## [Prompt]
Quote the records below word for word, please, from the very first line through the one that contains "Task: Click 'listing", and nothing beyond it.
Segment Start: Data for this exercise
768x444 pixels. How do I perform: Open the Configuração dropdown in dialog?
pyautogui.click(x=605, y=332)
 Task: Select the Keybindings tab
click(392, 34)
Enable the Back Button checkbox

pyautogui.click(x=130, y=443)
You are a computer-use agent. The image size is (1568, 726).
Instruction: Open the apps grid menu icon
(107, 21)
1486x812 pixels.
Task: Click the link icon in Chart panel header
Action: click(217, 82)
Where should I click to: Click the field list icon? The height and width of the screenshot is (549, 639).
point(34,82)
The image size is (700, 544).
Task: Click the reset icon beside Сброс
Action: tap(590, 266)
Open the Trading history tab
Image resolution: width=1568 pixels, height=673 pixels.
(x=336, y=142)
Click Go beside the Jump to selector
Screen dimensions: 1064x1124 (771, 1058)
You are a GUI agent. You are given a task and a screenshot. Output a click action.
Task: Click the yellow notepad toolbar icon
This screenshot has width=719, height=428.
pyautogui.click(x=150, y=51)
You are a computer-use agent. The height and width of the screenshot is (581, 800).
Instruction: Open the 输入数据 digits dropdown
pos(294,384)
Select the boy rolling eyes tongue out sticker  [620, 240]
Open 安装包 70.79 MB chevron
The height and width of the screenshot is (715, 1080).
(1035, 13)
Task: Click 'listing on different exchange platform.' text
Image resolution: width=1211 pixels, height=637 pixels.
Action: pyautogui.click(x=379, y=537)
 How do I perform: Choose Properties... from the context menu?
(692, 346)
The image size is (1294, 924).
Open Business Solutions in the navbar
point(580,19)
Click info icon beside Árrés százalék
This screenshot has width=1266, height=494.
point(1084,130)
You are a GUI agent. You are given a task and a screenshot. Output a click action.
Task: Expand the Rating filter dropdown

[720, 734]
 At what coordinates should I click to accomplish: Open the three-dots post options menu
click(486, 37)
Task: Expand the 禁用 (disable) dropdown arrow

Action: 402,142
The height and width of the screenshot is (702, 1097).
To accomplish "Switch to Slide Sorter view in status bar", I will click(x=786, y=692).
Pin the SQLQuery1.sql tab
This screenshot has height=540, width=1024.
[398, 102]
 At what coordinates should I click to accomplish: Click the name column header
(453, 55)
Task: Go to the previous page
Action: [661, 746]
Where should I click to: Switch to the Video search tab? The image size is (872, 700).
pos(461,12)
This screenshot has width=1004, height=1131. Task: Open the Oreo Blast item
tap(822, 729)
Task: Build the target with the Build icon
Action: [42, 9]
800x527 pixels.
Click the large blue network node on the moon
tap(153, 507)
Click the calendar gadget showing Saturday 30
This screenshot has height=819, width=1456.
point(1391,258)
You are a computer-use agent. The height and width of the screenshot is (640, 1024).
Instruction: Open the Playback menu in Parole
Segment End: Data for this exercise
## [Your solution]
768x444 pixels. How do I perform: Open the Configuração dropdown in dialog?
pyautogui.click(x=605, y=332)
 Task: Select the Keybindings tab
click(392, 34)
Enable the Back Button checkbox

pyautogui.click(x=130, y=443)
You are a computer-use agent. The image size is (1568, 726).
Instruction: Open the apps grid menu icon
(107, 21)
1486x812 pixels.
Task: Click the link icon in Chart panel header
Action: click(217, 82)
Where should I click to: Click the field list icon? The height and width of the screenshot is (549, 639).
point(34,82)
The image size is (700, 544).
Task: Click the reset icon beside Сброс
Action: tap(590, 266)
Open the Trading history tab
Image resolution: width=1568 pixels, height=673 pixels.
(x=336, y=142)
Click Go beside the Jump to selector
Screen dimensions: 1064x1124 (771, 1058)
You are a GUI agent. You are given a task and a screenshot. Output a click action.
Task: Click the yellow notepad toolbar icon
This screenshot has width=719, height=428.
pyautogui.click(x=150, y=51)
You are a computer-use agent. The height and width of the screenshot is (581, 800).
Instruction: Open the 输入数据 digits dropdown
pos(294,384)
Select the boy rolling eyes tongue out sticker  [620, 240]
Open 安装包 70.79 MB chevron
The height and width of the screenshot is (715, 1080).
(1035, 13)
Task: Click 'listing on different exchange platform.' text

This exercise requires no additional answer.